EXERCISE ->
Taking the data below line by line, count those that include the word "header" and report the number alone.

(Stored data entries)

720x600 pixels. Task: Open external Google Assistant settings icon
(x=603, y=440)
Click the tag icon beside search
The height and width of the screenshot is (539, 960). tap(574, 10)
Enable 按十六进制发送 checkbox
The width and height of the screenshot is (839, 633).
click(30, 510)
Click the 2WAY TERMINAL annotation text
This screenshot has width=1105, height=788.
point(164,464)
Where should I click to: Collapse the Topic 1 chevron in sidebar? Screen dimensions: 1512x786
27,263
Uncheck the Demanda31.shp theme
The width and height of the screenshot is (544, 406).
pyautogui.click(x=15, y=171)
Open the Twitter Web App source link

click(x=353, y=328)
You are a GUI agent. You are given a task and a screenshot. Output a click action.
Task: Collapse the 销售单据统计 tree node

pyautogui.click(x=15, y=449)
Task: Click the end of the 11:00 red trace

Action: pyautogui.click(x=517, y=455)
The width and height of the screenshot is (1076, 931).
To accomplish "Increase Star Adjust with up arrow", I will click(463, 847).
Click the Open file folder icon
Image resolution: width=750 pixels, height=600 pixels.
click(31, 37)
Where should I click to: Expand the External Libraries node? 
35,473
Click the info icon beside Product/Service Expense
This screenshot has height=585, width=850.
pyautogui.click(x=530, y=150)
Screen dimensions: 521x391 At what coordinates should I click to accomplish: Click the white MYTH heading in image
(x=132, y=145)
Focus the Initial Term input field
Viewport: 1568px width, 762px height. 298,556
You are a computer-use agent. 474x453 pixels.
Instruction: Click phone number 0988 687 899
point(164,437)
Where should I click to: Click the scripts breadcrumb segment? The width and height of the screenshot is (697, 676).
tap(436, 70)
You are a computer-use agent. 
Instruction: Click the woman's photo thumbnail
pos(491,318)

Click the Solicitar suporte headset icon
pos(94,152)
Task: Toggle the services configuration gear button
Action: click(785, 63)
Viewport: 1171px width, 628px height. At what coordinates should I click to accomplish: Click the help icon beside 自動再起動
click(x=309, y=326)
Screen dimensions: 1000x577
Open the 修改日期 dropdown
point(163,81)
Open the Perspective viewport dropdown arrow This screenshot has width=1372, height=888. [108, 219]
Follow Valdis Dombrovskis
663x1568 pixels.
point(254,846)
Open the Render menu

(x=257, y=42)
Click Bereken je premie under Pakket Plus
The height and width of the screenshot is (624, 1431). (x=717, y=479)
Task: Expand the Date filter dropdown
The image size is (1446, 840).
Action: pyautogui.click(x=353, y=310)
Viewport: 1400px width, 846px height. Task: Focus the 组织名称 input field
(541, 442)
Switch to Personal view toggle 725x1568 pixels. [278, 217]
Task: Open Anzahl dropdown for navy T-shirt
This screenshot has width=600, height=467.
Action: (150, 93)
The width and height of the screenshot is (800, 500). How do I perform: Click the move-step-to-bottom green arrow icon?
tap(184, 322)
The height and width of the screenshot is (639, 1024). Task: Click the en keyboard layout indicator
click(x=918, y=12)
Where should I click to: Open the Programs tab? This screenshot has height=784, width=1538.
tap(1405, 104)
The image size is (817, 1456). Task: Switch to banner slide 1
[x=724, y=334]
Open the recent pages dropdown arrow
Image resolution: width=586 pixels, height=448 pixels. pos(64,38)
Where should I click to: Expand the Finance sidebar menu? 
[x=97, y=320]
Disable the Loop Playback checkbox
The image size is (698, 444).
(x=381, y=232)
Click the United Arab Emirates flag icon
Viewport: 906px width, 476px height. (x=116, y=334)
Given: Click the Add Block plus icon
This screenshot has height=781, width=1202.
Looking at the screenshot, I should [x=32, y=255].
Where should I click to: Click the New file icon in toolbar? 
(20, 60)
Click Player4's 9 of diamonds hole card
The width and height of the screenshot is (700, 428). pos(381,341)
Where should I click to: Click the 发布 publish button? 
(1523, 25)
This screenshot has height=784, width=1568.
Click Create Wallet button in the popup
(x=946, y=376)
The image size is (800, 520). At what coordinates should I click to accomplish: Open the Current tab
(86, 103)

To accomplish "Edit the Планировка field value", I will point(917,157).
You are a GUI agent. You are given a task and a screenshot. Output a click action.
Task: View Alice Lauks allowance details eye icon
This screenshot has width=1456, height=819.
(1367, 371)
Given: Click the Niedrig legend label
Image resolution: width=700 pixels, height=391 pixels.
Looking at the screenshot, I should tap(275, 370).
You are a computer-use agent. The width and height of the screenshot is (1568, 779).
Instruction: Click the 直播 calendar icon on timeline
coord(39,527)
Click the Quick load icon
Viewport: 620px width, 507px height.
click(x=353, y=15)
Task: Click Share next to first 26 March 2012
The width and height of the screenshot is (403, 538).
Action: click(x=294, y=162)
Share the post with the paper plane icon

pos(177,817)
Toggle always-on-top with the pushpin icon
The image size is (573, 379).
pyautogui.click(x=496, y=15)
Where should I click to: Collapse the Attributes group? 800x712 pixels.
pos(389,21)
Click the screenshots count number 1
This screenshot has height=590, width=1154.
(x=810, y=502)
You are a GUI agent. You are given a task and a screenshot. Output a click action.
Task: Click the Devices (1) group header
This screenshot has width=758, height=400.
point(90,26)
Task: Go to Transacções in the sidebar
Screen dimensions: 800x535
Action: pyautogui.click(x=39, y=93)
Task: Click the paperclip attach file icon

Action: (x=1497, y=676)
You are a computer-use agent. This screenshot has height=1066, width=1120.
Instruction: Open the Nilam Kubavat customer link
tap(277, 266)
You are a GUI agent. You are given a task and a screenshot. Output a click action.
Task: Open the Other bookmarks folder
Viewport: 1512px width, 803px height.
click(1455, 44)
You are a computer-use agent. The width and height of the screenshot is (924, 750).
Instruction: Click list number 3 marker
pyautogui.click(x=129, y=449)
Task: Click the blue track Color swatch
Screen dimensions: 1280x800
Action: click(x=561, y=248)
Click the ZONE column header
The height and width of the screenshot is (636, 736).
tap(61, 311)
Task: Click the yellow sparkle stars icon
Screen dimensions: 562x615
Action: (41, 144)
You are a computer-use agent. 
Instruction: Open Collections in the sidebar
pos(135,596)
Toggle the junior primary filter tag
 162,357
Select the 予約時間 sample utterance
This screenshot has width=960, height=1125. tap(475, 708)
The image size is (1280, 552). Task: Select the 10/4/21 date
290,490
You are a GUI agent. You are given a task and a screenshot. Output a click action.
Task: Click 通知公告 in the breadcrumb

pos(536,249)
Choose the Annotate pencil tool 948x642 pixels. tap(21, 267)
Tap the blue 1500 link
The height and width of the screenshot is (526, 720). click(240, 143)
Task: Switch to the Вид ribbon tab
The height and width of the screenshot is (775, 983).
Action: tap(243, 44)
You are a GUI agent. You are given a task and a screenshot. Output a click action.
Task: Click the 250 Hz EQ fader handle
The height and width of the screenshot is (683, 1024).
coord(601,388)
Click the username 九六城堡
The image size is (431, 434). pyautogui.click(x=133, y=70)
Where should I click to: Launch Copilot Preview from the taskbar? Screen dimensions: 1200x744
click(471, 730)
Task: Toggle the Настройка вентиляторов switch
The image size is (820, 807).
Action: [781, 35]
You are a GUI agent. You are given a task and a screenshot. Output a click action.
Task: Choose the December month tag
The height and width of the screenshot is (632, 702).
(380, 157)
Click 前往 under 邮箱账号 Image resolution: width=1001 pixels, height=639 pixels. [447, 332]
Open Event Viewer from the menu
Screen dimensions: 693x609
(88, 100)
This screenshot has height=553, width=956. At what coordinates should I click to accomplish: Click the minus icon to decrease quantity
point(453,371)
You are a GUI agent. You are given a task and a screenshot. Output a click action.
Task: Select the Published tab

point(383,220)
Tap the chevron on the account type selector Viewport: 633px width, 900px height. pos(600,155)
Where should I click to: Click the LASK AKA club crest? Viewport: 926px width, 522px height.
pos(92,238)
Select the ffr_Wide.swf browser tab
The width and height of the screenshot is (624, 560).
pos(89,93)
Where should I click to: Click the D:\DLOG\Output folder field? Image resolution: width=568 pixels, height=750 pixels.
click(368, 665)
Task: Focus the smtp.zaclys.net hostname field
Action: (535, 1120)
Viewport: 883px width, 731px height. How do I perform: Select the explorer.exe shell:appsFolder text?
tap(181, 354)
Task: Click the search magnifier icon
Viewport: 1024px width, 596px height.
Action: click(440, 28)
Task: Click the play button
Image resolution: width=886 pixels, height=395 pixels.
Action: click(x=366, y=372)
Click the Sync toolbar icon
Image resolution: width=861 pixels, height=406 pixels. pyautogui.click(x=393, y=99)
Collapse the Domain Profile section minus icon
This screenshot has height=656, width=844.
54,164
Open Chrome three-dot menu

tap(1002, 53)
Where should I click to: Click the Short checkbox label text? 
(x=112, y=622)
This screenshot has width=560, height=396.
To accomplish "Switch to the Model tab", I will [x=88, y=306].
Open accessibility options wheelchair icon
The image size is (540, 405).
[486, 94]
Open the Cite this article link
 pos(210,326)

RESULT OF THIS TASK ->
2